— What is needed —
Say how many lines of these entries include the word "computer", and answer with the number alone.

— Provided data —
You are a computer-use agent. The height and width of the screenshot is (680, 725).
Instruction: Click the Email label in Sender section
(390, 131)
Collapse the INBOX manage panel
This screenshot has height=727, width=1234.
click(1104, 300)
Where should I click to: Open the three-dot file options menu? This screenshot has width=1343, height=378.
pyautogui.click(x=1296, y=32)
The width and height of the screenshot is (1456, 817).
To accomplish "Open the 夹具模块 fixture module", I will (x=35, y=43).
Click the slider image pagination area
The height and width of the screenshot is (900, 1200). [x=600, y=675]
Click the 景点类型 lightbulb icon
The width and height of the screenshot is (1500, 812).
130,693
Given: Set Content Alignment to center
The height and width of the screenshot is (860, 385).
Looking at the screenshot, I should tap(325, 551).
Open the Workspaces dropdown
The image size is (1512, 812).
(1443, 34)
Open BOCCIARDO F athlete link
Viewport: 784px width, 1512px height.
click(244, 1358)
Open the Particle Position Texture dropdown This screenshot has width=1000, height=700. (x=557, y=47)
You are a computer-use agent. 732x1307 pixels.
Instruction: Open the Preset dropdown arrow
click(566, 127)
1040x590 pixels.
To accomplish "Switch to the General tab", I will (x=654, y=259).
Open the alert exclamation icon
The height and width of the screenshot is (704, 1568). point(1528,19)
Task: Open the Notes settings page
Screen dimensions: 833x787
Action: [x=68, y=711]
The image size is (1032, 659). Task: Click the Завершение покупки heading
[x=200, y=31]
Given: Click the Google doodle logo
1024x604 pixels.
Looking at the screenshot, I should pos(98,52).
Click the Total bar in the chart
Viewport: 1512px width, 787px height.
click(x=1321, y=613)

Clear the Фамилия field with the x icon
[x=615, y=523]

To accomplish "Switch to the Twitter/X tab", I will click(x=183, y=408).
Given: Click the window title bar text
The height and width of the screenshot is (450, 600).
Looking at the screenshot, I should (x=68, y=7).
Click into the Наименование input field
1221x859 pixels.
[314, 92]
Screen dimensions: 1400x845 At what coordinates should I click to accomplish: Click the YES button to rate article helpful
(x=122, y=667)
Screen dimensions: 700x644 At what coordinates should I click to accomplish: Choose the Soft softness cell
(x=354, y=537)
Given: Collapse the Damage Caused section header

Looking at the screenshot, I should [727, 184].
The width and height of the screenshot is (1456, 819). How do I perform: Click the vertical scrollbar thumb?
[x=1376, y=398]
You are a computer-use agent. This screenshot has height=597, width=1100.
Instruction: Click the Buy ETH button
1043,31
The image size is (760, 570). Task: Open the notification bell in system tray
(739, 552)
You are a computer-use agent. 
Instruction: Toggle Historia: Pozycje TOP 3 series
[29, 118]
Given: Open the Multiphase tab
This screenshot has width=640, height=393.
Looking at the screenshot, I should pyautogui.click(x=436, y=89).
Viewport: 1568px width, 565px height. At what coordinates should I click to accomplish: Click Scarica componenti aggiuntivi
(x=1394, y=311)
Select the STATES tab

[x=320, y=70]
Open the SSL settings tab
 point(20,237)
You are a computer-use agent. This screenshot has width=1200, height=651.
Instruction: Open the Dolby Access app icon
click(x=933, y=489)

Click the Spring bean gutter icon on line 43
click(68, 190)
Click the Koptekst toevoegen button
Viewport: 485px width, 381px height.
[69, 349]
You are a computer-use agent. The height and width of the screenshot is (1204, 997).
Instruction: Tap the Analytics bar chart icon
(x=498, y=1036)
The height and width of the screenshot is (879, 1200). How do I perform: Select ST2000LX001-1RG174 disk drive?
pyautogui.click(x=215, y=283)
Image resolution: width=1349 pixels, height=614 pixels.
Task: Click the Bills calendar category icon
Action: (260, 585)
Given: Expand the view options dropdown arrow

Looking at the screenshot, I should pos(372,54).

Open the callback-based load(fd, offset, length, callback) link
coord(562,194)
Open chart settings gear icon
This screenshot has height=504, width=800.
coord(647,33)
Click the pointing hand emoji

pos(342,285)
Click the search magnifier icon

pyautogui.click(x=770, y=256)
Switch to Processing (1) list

— Result of this task —
6